# RAW DATA
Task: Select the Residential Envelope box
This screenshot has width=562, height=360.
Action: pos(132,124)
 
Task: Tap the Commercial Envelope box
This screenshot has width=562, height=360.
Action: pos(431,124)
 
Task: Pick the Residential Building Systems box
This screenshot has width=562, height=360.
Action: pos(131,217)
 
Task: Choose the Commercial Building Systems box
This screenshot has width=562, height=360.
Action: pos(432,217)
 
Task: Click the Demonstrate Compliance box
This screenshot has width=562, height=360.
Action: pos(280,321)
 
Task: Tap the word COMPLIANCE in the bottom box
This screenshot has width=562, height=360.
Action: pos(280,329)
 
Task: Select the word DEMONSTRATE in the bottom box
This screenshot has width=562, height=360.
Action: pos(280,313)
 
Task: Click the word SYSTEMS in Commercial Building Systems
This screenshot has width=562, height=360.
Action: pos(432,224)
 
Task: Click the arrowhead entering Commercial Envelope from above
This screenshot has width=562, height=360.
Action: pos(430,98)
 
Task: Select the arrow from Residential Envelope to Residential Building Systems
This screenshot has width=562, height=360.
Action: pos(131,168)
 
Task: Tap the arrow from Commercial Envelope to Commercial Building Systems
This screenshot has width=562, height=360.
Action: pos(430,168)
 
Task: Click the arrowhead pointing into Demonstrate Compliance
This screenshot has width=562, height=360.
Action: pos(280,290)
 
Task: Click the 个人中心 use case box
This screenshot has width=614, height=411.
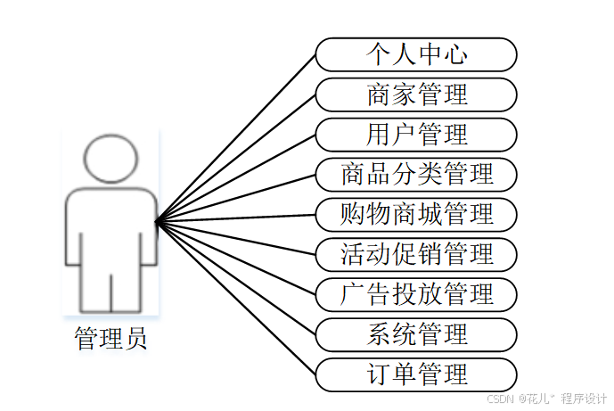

# EXERCISE REQUIREMENTS
Rewrite every line of the records above as a numbered list, skipping the blank lines. Omit the pictures from your answer.

# WRITTEN SOLUTION
1. Task: Select the Residential Envelope box
2. This screenshot has width=562, height=360.
3. Action: pos(132,124)
4. Task: Tap the Commercial Envelope box
5. This screenshot has width=562, height=360.
6. Action: pos(431,124)
7. Task: Pick the Residential Building Systems box
8. This screenshot has width=562, height=360.
9. Action: pos(131,217)
10. Task: Choose the Commercial Building Systems box
11. This screenshot has width=562, height=360.
12. Action: pos(432,217)
13. Task: Click the Demonstrate Compliance box
14. This screenshot has width=562, height=360.
15. Action: pos(280,321)
16. Task: Tap the word COMPLIANCE in the bottom box
17. This screenshot has width=562, height=360.
18. Action: pos(280,329)
19. Task: Select the word DEMONSTRATE in the bottom box
20. This screenshot has width=562, height=360.
21. Action: pos(280,313)
22. Task: Click the word SYSTEMS in Commercial Building Systems
23. This screenshot has width=562, height=360.
24. Action: pos(432,224)
25. Task: Click the arrowhead entering Commercial Envelope from above
26. This screenshot has width=562, height=360.
27. Action: pos(430,98)
28. Task: Select the arrow from Residential Envelope to Residential Building Systems
29. This screenshot has width=562, height=360.
30. Action: pos(131,168)
31. Task: Tap the arrow from Commercial Envelope to Commercial Building Systems
32. This screenshot has width=562, height=360.
33. Action: pos(430,168)
34. Task: Click the arrowhead pointing into Demonstrate Compliance
35. This screenshot has width=562, height=360.
36. Action: pos(280,290)
37. Task: Click the 个人中心 use case box
38. This screenshot has width=614, height=411.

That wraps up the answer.